Il 6 giugno Istat ha aggiornato le prospettive per l’economia italiana nel 2023-2024. Il documento presenta una previsione a medio termine sull’andamento delle principali variabili economiche, includendo fra queste anche il mercato del lavoro.
Le previsioni di Istat sono prudenziali ma positive. Il Pil continuerà a crescere anche nel 2024, forse solo del +1,1%. Quindi, si prevede una crescita anche per le unità di lavoro (Ula) dell’1,2% nel 2023 e dell’1% nel 2024. Le Ula indicano il volume di lavoro utilizzato equivalente al tempo pieno (per capirci: due contratti part-time al 50% sono conteggiati come un contratto a tempo pieno). Naturalmente la crescita prevista, anche se in rallentamento, dovrebbe spingere verso il basso il tasso di disoccupazione: 7,9% per il 2023 e 7,7% per il 2024.
Anche se il tasso di posti vacanti segnalati dalle imprese è sceso al 2%, la tensione sul mercato del lavoro sembra destinata a mantenersi alta. Istat ricorda che il 55% dei lavoratori dipendenti è in attesa dei rinnovi dei contratti collettivi di lavoro, e prevede che le variazioni delle retribuzioni per unità di lavoro potrebbero segnare aumenti del 3,5% nel 2023 e del 2,7% nel 2024.
Tutto bene quindi? Non tanto, l’inflazione potrebbe ridurre i miglioramenti salariali reali. Per l’inflazione Istat delinea un quadro di generale riduzione, anche se le condizioni che si devono avverare contemporaneamente sono molte: normalizzazione dei prezzi delle materie prime agricole e del gas naturale, stabilizzazione delle quotazioni del petrolio, stabilizzazione dei tassi di cambio. Insomma, se tutto va bene l’indice usato per stimare l’inflazione (il deflatore della spesa delle famiglie) dovrebbe passare al 5,3% nel 2023 e al 2,6% nel 2024. Quindi, salari reali ancora in calo nel 2023 e stabilizzazione della caduta del potere d’acquisto delle famiglie nel 2024 (sempre se tutto va bene).
L’attuale fase di sviluppo è stata sostenuta anche dalla crescita dei consumi interni, e il rilancio economico ha ridato spinta alla mobilità del lavoro (il grande turnover). Il modello con cui Istat stima la previsione del mercato del lavoro tiene giustamente conto dell’evoluzione demografica, dell’evoluzione della produttività e dell’evoluzione dei salari reali. Salari reali in ribasso e riduzione demografica spingono a una crescita occupazionale relativa che può anche avvenire in una fase di investimenti in riduzione.

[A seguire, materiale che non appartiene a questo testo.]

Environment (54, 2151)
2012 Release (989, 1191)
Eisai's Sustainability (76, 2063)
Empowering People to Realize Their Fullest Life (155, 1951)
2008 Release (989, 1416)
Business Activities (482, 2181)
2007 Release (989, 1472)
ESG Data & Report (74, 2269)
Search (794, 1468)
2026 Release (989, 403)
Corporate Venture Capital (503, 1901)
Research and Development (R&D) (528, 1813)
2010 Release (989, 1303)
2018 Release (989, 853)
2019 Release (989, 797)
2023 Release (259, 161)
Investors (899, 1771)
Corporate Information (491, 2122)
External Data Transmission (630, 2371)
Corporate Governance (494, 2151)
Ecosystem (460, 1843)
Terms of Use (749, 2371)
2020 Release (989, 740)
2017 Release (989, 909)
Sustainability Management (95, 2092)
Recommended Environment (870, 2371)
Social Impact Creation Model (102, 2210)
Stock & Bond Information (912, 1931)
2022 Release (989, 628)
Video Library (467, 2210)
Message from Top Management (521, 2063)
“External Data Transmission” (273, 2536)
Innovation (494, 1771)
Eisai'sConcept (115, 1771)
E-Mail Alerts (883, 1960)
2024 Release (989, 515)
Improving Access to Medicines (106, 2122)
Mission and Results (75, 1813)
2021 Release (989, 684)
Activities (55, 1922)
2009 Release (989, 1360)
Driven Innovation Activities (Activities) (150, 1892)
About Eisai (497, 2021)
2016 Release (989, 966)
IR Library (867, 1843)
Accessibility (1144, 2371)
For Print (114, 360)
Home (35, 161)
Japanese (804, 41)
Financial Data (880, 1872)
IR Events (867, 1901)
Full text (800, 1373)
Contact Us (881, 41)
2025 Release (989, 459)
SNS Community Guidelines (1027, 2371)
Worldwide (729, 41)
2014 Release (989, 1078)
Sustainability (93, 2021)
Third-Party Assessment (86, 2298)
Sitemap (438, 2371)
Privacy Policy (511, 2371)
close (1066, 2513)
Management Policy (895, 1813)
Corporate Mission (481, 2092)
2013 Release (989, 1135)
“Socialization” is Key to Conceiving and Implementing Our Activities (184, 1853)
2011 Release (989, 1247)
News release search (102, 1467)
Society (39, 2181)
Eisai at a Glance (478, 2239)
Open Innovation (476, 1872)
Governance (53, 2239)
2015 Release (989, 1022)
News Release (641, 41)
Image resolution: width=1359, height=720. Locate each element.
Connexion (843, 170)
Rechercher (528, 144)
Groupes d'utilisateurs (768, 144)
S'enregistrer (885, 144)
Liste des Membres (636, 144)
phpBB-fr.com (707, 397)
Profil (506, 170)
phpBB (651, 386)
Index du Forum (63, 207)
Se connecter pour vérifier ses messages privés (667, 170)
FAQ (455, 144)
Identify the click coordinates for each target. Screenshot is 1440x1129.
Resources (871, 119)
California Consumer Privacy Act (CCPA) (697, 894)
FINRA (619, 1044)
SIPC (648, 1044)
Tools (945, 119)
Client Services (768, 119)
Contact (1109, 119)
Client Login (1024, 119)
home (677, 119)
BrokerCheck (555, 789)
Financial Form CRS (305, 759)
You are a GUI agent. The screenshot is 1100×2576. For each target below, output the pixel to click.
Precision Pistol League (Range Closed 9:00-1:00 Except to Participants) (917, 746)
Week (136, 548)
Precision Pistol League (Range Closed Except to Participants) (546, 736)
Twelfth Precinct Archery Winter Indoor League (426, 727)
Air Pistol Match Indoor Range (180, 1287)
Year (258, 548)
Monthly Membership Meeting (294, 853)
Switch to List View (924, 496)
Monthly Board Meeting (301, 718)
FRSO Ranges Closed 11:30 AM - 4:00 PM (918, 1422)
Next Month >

Certamente ci sono aspettative sul ruolo del Pnrr nel favorire un nuovo ciclo di crescita di investimenti e consumi per il 2024, ma resta vero che il panorama economico internazionale, la crescita dei tassi, i conflitti in corso e l’instabilità negli ultimi anni ci hanno abituato a brutte e frequenti sorprese.
I dati di maggio sul mercato del lavoro negli Stati Uniti, ad esempio, hanno visto una forte e inattesa crescita dei contratti di lavoro, ponendo al centro del dibattito la necessità di procedere a un ulteriore rialzo dei tassi di interesse per ridurre l’inflazione. Nel Regno Unito, anche se il mercato del lavoro è in rallentamento, i salari medi offerti sono in crescita del 7%, con un timore crescente di spinte inflattive. In Europa il tasso medio di inflazione a maggio era al 6,1%, in calo rispetto al 7% del mese precedente, ma non ci sono chiari segnali di ulteriori cali; la Bce potrebbe quindi procedere con nuovi rialzi dei tassi.
Insomma, la partita contro l’inflazione non sembra essere così pacificamente conclusa e gli impatti sul mercato del lavoro dei fondamentali economici e demografici di lungo periodo dovrebbero spingere l’Italia a una revisione sostanziale delle politiche. Resta urgente favorire una maggiore partecipazione al mercato del lavoro, che inneschi un nuovo ciclo lungo di crescita nel settore dei servizi e della tecnologia. I forse necessari ritocchi a flessibilità e sussidi potrebbero non bastare.